Lallab organise en partenariat avec Amy Tounkara, écrivaine et fondatrice de La femme en papier des ateliers d’écriture mensuels exclusivement réservés aux femmes musulmanes.
Il était important pour nous de créer un espace de bienveillance et de libre parole dans ce climat sexiste, raciste et islamophobe généralisée. L’objectif aussi, à travers les écrits que nous publions, est de mettre en évidence d’un côté la singularité de nos parcours de vie, le fait que LA femme musulmane dont on entend tant parler dans les médias n’existe pas; et d’un autre côté l’universalité de nos récits.
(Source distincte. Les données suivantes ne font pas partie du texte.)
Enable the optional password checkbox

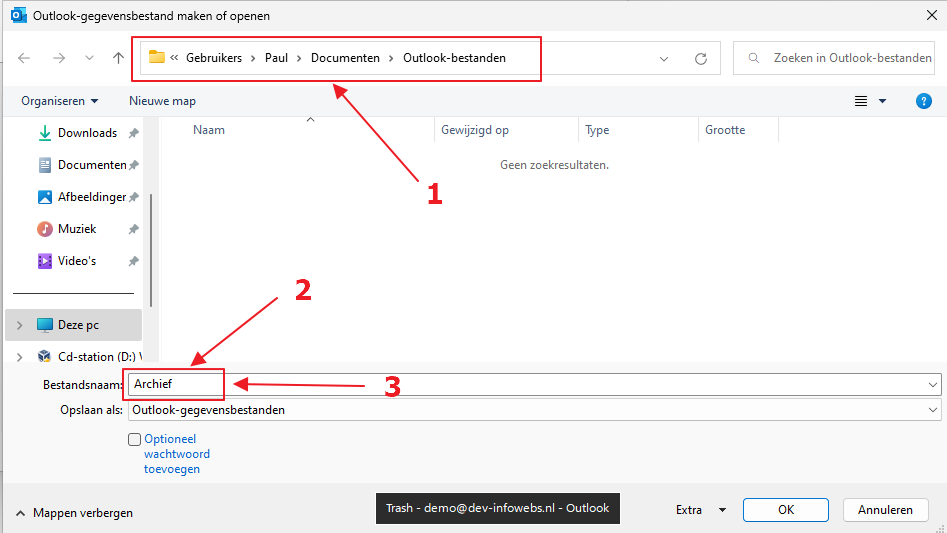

Les ateliers d’écriture ont pour but de créer un espace bienveillant afin de rendre l’écriture accessible à toutes et permettre à chacune de reprendre la narration de son histoire.
C’est une occasion à la fois d’écrire, parce que l’écriture est un exutoire, une affirmation de soi et une possibilité de développer sa créativité. Mais aussi une occasion de partager ses expériences, de libérer sa parole sur des discriminations et de rêver ensemble.
Thème : À partir d’un ensemble de citations de Fatima Mernissi sur le « harem », écrire un texte sur le désir d’évasion, de réaliser un rêve.
Le tunnel (préambule)
Le dimanche 25 octobre 2020 – La Femme en Papier – Lallab
Je marche, non je fulmine, j’exècre, je titube de rage, la boule est dans la gorge. Le tunnel est noir, au sens propre, sale et figuré. Le tunnel est long, crade et négligé. Les seules lumières sont celles de voitures passantes et désintéressées. Leurs phares s’étalent comme une bave de lumière rien d’autre.
Je marche, sous le masque j’entends ma respiration – elle me rassure par le réchauffement qu’elle procure sur mon visage, c’est mon pas, ma cadence, mon thermomètre et ma boussole. Ça pue aussi dans mon masque.
Mais le bout du tunnel est là – pas si loin je le vois.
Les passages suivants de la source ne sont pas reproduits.